Recall that if you wanted to use a large sample approximation, you could use
xBalance for either of these test statistics (see the previous assignments
involving the post.alignment.transform argument to xBalance).

\item What if we had a binary outcome? We create one here to enable you to
	practice with it.

<<>>=

wrkdat$AboveMedHR08 <- as.numeric(wrkdat$HomRate08 > median(wrkdat$HomRate08))

@

One obvious test would be the Cochran-Mantel-Haensel test (which is Fisher's
exact test but for stratified / block-randomized data --- data where the
blocks are fixed and randomization happens within the block):

<<>>=
library(coin) ## you may need to install this

wrkdat$AboveMedHR08F <- factor(wrkdat$AboveMedHR08)
wrkdat$nhTrtF <- factor(wrkdat$nhTrt)

cmh1approx<-cmh_test(AboveMedHR08F~nhTrtF|fm4,data=wrkdat,distribution=approximate(B=1000))
cmh1largeN<-cmh_test(AboveMedHR08F~nhTrtF|fm4,data=wrkdat,distribution=asymptotic())

@

Alternatively, you can focus on differences of proportion:

<<>>=

xb5<-xBalance(nhTrt~AboveMedHR08,strata=list(fm4=~fm4),data=wrkdat,report="all")
xb5$results

## Compare the Z stat and p-value with above
diffprop <- oneway_test(AboveMedHR08~nhTrtF|fm4,data=wrkdat)

@

\item How might we know whether or not to use a large sample approximation?
	(Hint: we want our tests to be good, but the characteristics of a good
	test may differ from the characteristics of a good estimator.) What is
	going on here? What would we expect from a test that is operating
	correctly? Why might we call this an assessment of "coverage"?

<<cache=TRUE>>=

cmhtestp<-function(Y,Z,thefm){
	Znew<-unsplit(lapply(split(Z,thefm), sample),thefm)

> _SUPPLIED RECORDS_:
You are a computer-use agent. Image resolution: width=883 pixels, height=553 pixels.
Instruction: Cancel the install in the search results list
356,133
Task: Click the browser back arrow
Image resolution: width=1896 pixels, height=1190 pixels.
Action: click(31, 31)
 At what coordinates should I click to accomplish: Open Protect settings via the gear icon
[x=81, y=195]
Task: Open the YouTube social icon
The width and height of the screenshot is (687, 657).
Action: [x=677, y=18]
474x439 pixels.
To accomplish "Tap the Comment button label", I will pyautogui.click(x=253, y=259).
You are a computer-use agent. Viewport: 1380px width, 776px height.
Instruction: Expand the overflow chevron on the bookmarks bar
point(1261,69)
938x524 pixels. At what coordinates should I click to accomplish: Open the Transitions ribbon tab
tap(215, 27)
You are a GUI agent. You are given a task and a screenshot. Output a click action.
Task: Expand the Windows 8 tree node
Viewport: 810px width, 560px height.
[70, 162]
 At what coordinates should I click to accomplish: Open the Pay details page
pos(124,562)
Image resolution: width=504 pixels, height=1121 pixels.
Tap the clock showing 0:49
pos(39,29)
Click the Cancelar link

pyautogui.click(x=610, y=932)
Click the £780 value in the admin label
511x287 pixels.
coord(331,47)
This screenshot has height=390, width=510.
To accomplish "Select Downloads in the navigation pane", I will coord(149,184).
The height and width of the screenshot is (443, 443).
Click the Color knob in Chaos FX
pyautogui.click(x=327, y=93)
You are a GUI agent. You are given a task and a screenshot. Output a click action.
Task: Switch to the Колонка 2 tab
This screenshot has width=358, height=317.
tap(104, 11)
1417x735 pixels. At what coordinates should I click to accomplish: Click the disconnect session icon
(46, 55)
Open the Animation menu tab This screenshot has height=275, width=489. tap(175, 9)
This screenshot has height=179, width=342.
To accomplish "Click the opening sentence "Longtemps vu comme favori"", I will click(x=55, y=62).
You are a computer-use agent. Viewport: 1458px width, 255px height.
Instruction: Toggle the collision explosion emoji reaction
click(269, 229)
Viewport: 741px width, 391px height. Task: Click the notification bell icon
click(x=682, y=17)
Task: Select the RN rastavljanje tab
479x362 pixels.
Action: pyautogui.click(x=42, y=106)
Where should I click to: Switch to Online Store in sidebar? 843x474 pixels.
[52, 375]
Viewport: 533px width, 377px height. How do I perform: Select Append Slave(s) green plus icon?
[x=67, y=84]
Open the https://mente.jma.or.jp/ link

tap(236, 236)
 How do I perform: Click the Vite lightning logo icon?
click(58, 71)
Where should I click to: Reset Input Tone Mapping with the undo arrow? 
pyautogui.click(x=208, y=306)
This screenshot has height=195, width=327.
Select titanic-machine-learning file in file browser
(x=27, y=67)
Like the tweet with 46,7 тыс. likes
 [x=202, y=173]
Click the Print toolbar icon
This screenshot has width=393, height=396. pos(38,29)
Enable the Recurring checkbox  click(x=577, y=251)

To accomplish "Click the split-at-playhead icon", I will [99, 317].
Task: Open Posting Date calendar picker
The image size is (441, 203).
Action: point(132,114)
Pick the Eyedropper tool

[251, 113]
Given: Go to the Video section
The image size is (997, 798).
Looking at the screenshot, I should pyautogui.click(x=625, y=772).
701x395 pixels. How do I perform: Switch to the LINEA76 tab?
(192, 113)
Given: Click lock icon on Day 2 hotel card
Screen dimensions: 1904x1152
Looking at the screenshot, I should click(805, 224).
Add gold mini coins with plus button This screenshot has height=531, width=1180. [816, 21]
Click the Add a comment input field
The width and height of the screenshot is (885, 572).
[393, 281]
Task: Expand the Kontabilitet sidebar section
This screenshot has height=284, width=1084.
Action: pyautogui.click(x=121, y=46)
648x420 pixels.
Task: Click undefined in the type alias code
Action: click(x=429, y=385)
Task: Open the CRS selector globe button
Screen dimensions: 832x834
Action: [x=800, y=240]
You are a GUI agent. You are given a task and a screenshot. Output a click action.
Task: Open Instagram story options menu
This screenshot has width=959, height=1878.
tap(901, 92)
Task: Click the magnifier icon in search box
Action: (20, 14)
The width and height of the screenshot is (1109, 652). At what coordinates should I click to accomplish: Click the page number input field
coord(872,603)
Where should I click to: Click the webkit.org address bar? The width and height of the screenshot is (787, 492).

> _TASKS TO COMPLETE_:
**A)** In the assignment text, why is the variable AboveMedHR08 created, and what does it encode?
**B)** Return the part of the assignment text starting with "Alternatively, you can" and going on through "large sample approximation?", copied exactly.

> _RESPONSES TO THE EXERCISE_:
**A)** It gives a binary outcome to practice with, since the text asks what to do if the outcome were binary. It equals 1 when HomRate08 is above its median and 0 otherwise.

**B)**
Alternatively, you can focus on differences of proportion:

<<>>=

xb5<-xBalance(nhTrt~AboveMedHR08,strata=list(fm4=~fm4),data=wrkdat,report="all")
xb5$results

## Compare the Z stat and p-value with above
diffprop <- oneway_test(AboveMedHR08~nhTrtF|fm4,data=wrkdat)

@

\item How might we know whether or not to use a large sample approximation?